ASSIGNMENT — Without leaving anything out, print every line of the data.

Saved data entries
•••••

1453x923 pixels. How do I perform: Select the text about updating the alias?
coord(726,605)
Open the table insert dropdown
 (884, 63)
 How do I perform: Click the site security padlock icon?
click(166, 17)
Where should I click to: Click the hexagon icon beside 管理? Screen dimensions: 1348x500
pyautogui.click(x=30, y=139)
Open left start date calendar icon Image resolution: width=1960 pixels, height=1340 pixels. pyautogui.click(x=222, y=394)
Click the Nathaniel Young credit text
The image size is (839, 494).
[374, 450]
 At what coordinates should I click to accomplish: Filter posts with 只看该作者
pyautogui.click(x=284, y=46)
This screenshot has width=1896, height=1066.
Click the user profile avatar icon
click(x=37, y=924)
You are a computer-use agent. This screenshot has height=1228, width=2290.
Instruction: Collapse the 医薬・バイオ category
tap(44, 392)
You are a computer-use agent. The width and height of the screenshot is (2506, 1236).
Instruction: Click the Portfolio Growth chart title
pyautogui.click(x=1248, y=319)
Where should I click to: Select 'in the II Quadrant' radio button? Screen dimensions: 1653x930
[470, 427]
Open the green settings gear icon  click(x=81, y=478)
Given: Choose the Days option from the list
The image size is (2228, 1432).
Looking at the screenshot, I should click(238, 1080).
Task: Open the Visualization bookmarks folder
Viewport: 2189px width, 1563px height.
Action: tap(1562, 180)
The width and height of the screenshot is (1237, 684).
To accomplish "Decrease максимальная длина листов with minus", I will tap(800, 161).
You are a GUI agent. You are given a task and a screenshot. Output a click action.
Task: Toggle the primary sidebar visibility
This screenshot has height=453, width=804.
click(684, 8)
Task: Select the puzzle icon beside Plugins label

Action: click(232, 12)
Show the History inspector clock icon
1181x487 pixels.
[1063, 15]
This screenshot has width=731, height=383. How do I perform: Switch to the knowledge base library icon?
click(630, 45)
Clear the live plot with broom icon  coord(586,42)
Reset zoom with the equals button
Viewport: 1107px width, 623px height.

•••••

SOLUTION TO THIS PROBLEM —
1453x923 pixels. How do I perform: Select the text about updating the alias?
coord(726,605)
Open the table insert dropdown
 (884, 63)
 How do I perform: Click the site security padlock icon?
click(166, 17)
Where should I click to: Click the hexagon icon beside 管理? Screen dimensions: 1348x500
pyautogui.click(x=30, y=139)
Open left start date calendar icon Image resolution: width=1960 pixels, height=1340 pixels. pyautogui.click(x=222, y=394)
Click the Nathaniel Young credit text
The image size is (839, 494).
[374, 450]
 At what coordinates should I click to accomplish: Filter posts with 只看该作者
pyautogui.click(x=284, y=46)
This screenshot has width=1896, height=1066.
Click the user profile avatar icon
click(x=37, y=924)
You are a computer-use agent. This screenshot has height=1228, width=2290.
Instruction: Collapse the 医薬・バイオ category
tap(44, 392)
You are a computer-use agent. The width and height of the screenshot is (2506, 1236).
Instruction: Click the Portfolio Growth chart title
pyautogui.click(x=1248, y=319)
Where should I click to: Select 'in the II Quadrant' radio button? Screen dimensions: 1653x930
[470, 427]
Open the green settings gear icon  click(x=81, y=478)
Given: Choose the Days option from the list
The image size is (2228, 1432).
Looking at the screenshot, I should click(238, 1080).
Task: Open the Visualization bookmarks folder
Viewport: 2189px width, 1563px height.
Action: tap(1562, 180)
The width and height of the screenshot is (1237, 684).
To accomplish "Decrease максимальная длина листов with minus", I will tap(800, 161).
You are a GUI agent. You are given a task and a screenshot. Output a click action.
Task: Toggle the primary sidebar visibility
This screenshot has height=453, width=804.
click(684, 8)
Task: Select the puzzle icon beside Plugins label

Action: click(232, 12)
Show the History inspector clock icon
1181x487 pixels.
[1063, 15]
This screenshot has width=731, height=383. How do I perform: Switch to the knowledge base library icon?
click(630, 45)
Clear the live plot with broom icon  coord(586,42)
Reset zoom with the equals button
Viewport: 1107px width, 623px height.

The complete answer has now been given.